Даже гоголевский Чичиков возил с собою в шкатулке похоронный билет — это memento mori, напоминание о смерти, как бы заставляющее его думать не только о земных радостях и удовольствиях, но и о том, что ждет его за чертой жизни. И плут Чичиков у Гоголя оборачивал свои мысли в эту сторону, и плуту Чичикову хотелось бы знать, что ждет его там, и поэтому срывались время от времени его меркантильные предприятия, поэтому он никак не мог добраться до конца пути. Чичиковская бричка, пересекавшая в первом томе «Мертвых душ» похоронную процессию, вырывалась за пределы этой смертной черты и выносилась на простор, где ее могли ждать уже не смерть, а бессмертие. Именно поэтому везущая ее тройка превращалась в Русь-тройку.

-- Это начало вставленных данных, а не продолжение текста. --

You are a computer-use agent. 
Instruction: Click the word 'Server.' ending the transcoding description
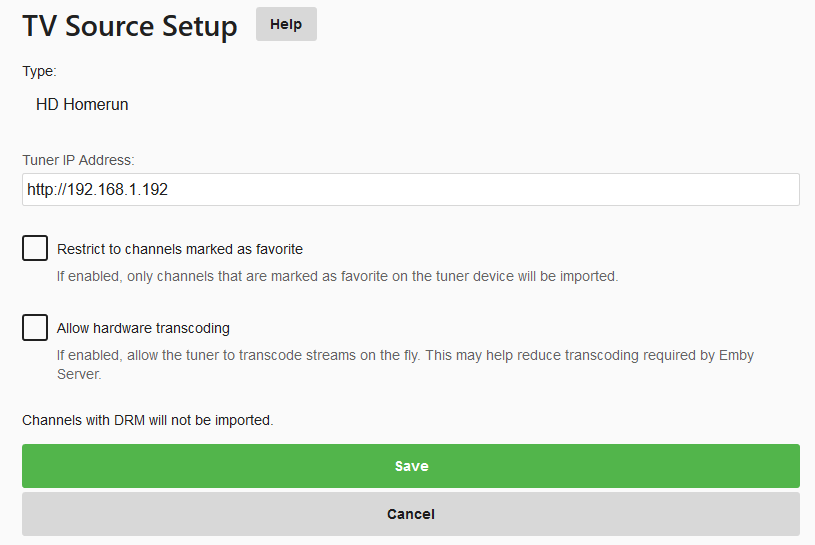(78, 375)
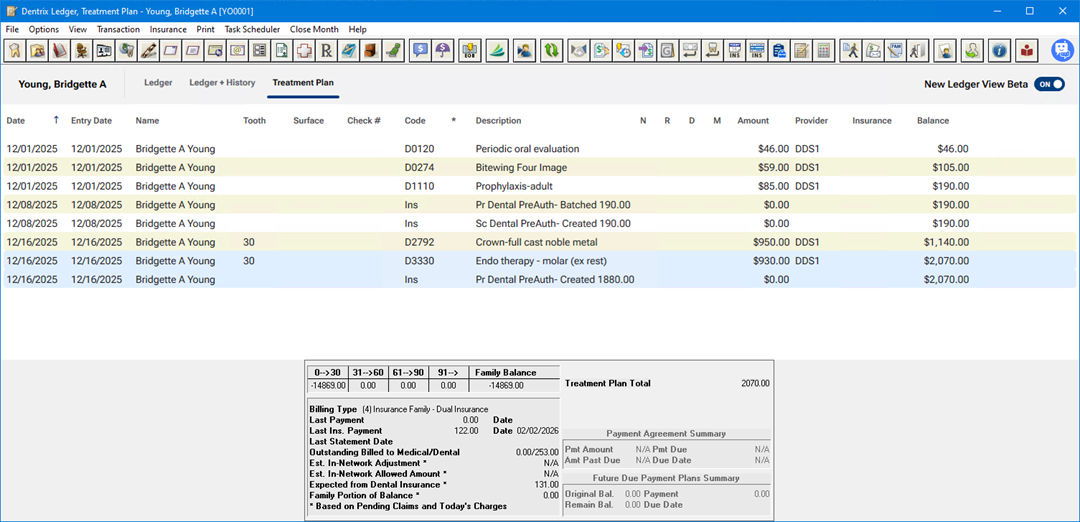
Task: Switch to the Ledger tab
Action: click(158, 83)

В разные годы к теме смерти обратились и Ю. Трифонов («Обман»), В. Шукшин («Осенью», «На кладбище»), B. Белов («Привычное дело»), В. Распутин («Последний срок», «Прощание с Матерой»), Александр Вампилов («Утиная охота», «Старший брат»), «Смерть, — писал В. Распутин в «Прощании с Матерой», — кажется страшной, но она же, смерть, засевает в души живых щедрый и полезный урожай, и из семени тайны и тлена созревает семя жизни и понимания».

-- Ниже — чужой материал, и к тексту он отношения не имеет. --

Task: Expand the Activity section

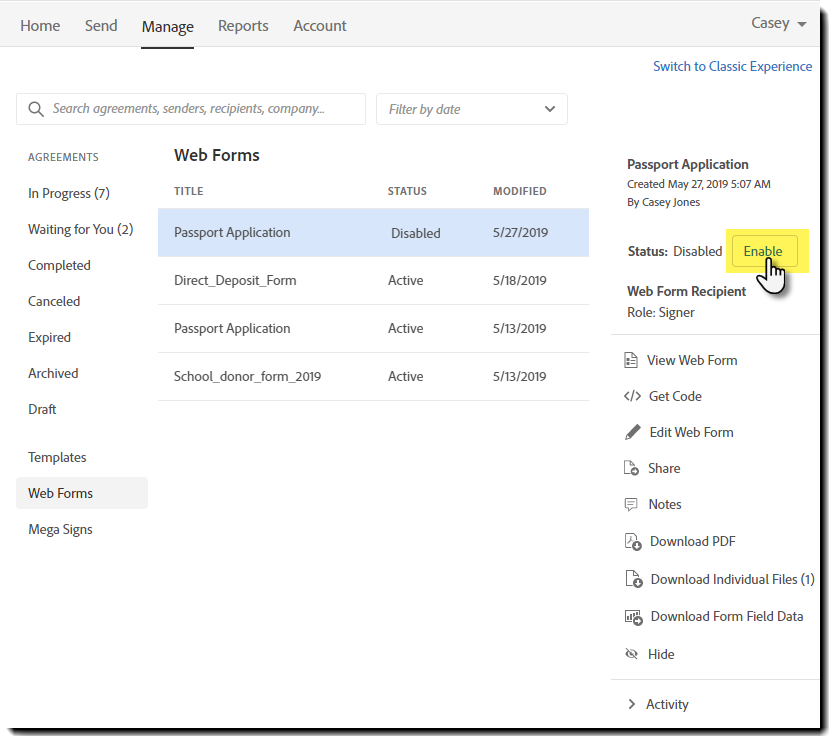Action: pyautogui.click(x=632, y=704)
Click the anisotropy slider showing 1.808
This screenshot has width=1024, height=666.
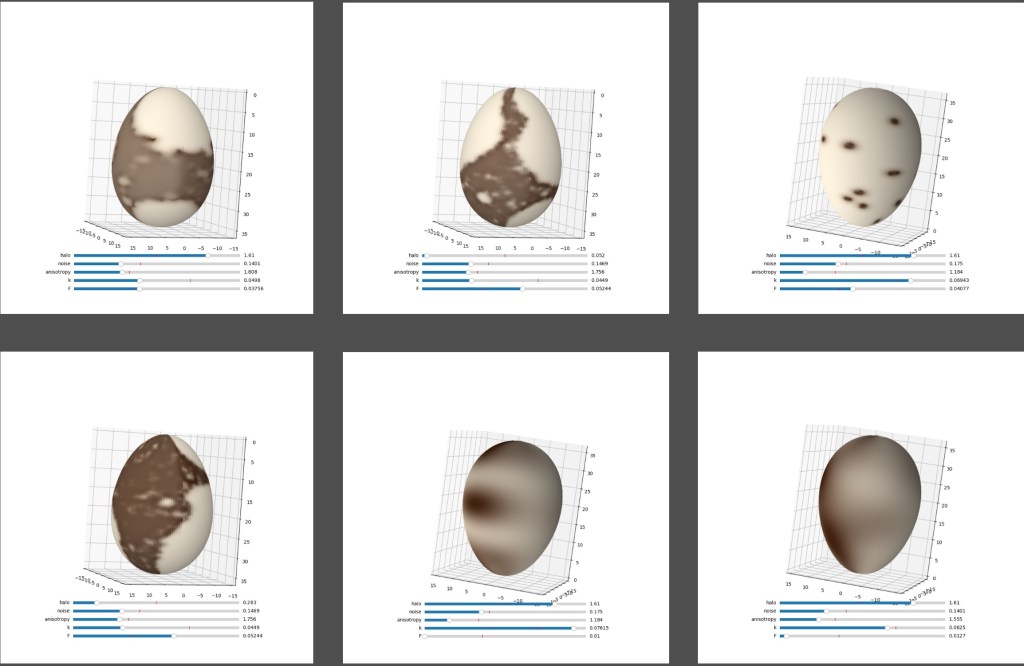point(155,272)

У А. Вампилова почти в каждой пьесе присутствует кладбище. Или герой живет недалеко от него, или кто-то играет в оркестре на похоронах, или о ком-то, еще живом, делается объявление, как о покойнике. Среди мелькания вопросов в театре Вампилова неотвратимо звучит и этот мотив — мотив облагораживающего влияния памяти о смерти, мыслей о смерти, об ответственности, которую вносит в нашу жизнь смерть.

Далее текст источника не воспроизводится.